Data was taken from eBay Ancient Roman Coin listings. Some of them are tagged with the aspect of a Ruler and some are not. For future usage I needed to fill the gaps for the entries that do not have the ruler specified.
Using CNN classification I was able to reach 95% accuracy.
Based on https://github.com/jiegzhan/multi-class-text-classification-cnn
From most entries you could deduct the ruler by a simple RegEx.
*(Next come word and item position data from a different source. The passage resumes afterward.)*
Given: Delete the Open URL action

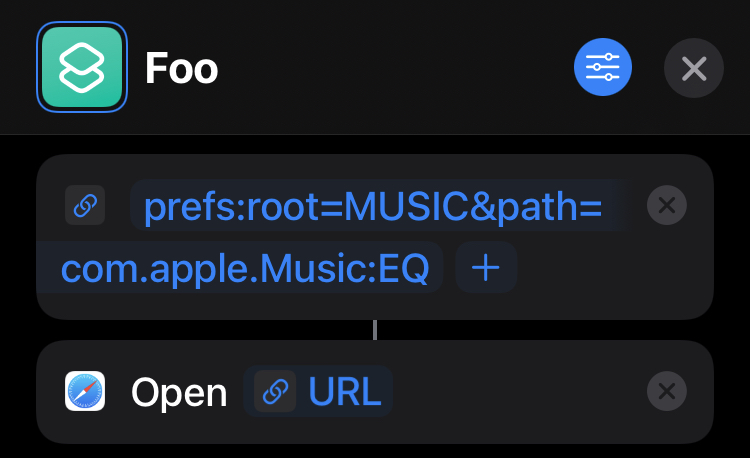Looking at the screenshot, I should click(x=667, y=391).
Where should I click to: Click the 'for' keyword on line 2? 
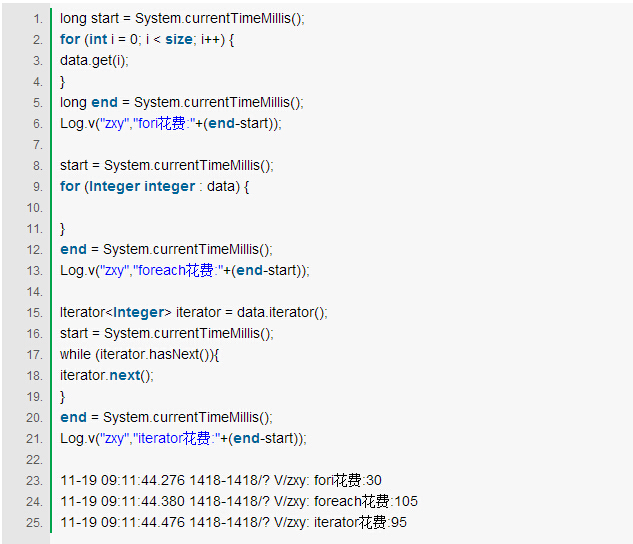[x=70, y=40]
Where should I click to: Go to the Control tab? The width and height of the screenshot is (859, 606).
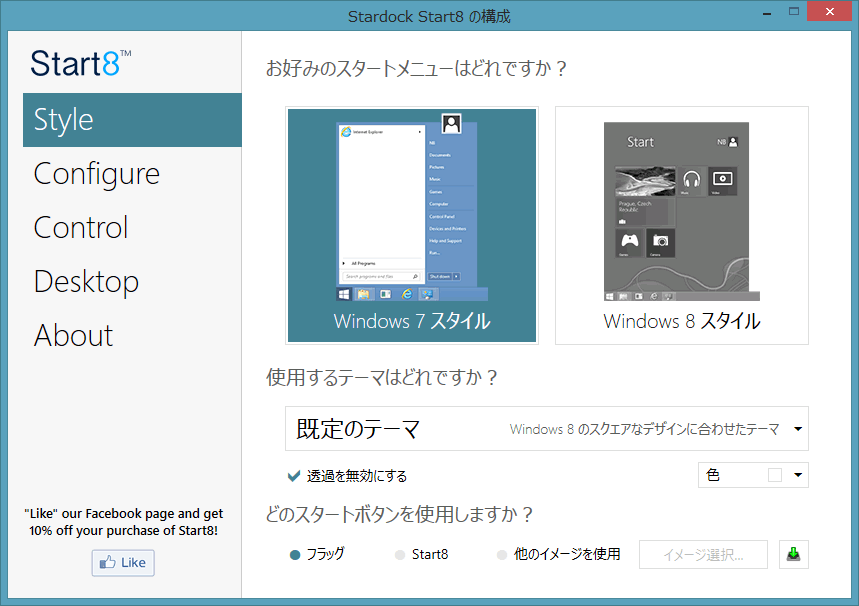pyautogui.click(x=81, y=228)
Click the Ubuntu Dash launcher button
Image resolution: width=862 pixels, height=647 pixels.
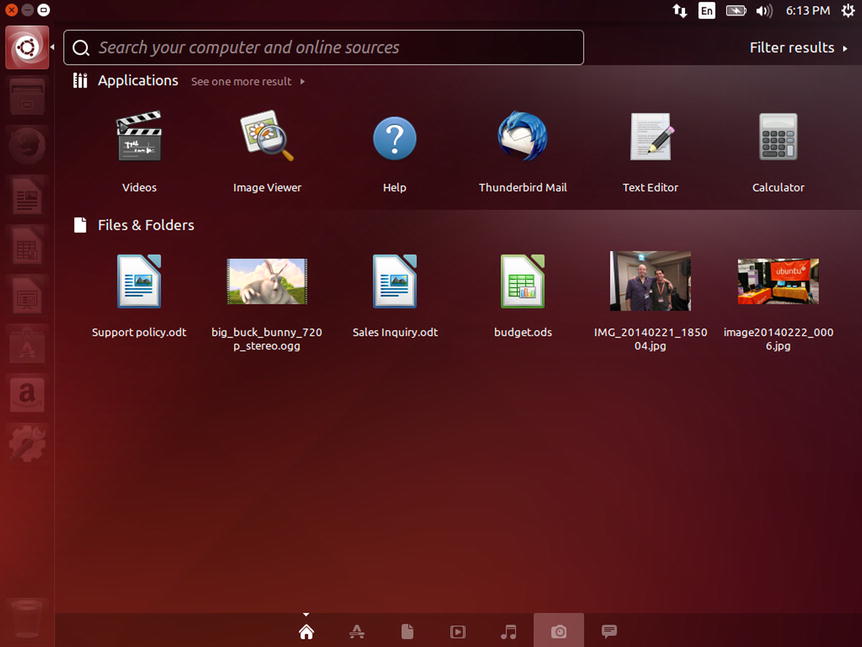(x=27, y=47)
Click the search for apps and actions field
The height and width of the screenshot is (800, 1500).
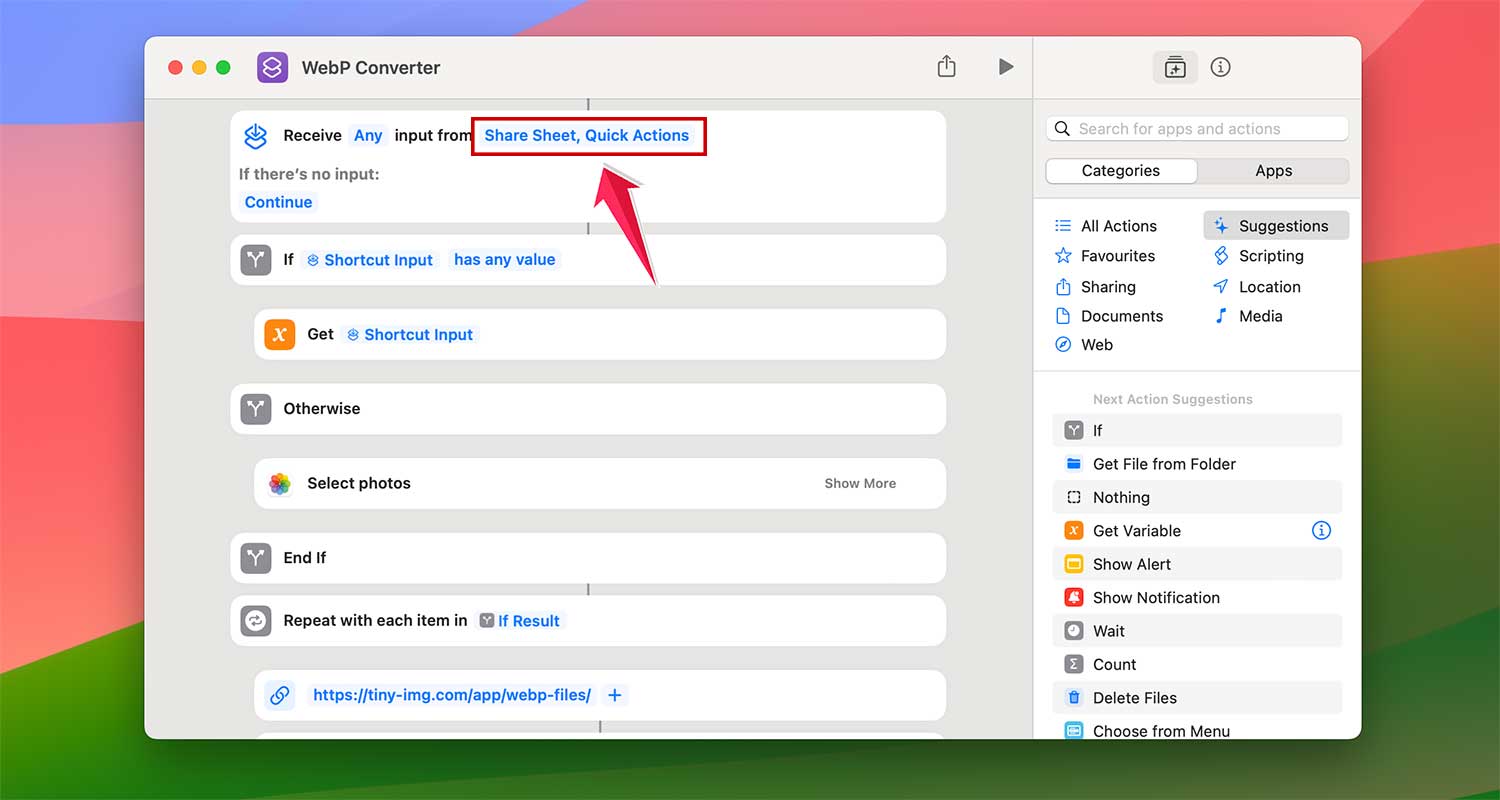pyautogui.click(x=1196, y=128)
Problem comes with ±10% of the entries where the names are not included in the description at the expected format
For example the entry 'FL IVL CONSTANTIVS NOB C - GLORIA EXERCITVS 334-335 AD' stands for Constantine II. No reasonable RegEx could deudct that, but the CNN had no problem.
-
Input: description
- Example: "FL IVL CONSTANTIUS NOB C - GLORIA EXERCITVS 334-335 AD"
-
Output: ruler
- Example: Constantine II
- Command: python3 train.py training_data.file parameters.json
- Example:
python3 train.py ./data/title_ruler.csv ./parameters.json
A directory will be created during training, and the trained model will be saved in this directory.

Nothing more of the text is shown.